Records from a dataset:
· · ·

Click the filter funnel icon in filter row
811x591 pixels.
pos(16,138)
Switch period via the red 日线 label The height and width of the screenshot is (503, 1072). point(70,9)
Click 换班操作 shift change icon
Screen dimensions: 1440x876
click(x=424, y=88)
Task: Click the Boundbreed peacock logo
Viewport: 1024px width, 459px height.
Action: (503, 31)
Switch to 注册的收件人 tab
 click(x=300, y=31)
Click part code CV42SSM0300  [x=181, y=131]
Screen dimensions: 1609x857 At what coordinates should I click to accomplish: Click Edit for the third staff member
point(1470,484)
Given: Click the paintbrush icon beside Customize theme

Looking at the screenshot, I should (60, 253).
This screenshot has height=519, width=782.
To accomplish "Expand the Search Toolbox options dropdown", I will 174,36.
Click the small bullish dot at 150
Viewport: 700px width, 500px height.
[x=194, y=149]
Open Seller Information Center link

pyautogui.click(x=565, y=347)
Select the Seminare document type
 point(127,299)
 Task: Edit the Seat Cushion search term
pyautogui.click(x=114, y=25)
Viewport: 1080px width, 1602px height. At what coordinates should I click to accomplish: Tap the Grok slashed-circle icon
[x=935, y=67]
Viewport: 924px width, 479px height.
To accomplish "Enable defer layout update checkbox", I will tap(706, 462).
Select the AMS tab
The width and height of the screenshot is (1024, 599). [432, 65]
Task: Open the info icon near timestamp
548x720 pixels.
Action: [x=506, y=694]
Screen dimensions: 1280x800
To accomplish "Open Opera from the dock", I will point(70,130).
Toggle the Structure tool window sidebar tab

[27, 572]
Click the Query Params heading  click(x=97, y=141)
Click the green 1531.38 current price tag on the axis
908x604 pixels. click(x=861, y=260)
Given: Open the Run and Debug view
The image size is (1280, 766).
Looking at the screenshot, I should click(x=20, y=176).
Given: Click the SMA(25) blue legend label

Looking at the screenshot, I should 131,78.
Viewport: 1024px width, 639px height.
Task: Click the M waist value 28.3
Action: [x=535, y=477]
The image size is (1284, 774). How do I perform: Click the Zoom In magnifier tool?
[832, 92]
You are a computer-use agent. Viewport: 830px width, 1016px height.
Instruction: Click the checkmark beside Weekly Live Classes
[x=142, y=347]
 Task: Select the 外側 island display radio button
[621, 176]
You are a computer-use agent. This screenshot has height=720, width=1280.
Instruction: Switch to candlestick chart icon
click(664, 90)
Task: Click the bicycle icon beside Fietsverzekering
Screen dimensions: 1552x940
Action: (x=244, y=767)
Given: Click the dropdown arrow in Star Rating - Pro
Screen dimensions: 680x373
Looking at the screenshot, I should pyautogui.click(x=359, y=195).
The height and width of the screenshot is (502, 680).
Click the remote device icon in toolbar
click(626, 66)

· · ·

-- What to work on --
Exactly as they appear, print the lines from the one holding "Click the Query" through the final line of the entries, and no others.

-- Written reply --
Click the Query Params heading  click(x=97, y=141)
Click the green 1531.38 current price tag on the axis
908x604 pixels. click(x=861, y=260)
Given: Open the Run and Debug view
The image size is (1280, 766).
Looking at the screenshot, I should click(x=20, y=176).
Given: Click the SMA(25) blue legend label

Looking at the screenshot, I should 131,78.
Viewport: 1024px width, 639px height.
Task: Click the M waist value 28.3
Action: [x=535, y=477]
The image size is (1284, 774). How do I perform: Click the Zoom In magnifier tool?
[832, 92]
You are a computer-use agent. Viewport: 830px width, 1016px height.
Instruction: Click the checkmark beside Weekly Live Classes
[x=142, y=347]
 Task: Select the 外側 island display radio button
[621, 176]
You are a computer-use agent. This screenshot has height=720, width=1280.
Instruction: Switch to candlestick chart icon
click(664, 90)
Task: Click the bicycle icon beside Fietsverzekering
Screen dimensions: 1552x940
Action: (x=244, y=767)
Given: Click the dropdown arrow in Star Rating - Pro
Screen dimensions: 680x373
Looking at the screenshot, I should pyautogui.click(x=359, y=195).
The height and width of the screenshot is (502, 680).
Click the remote device icon in toolbar
click(626, 66)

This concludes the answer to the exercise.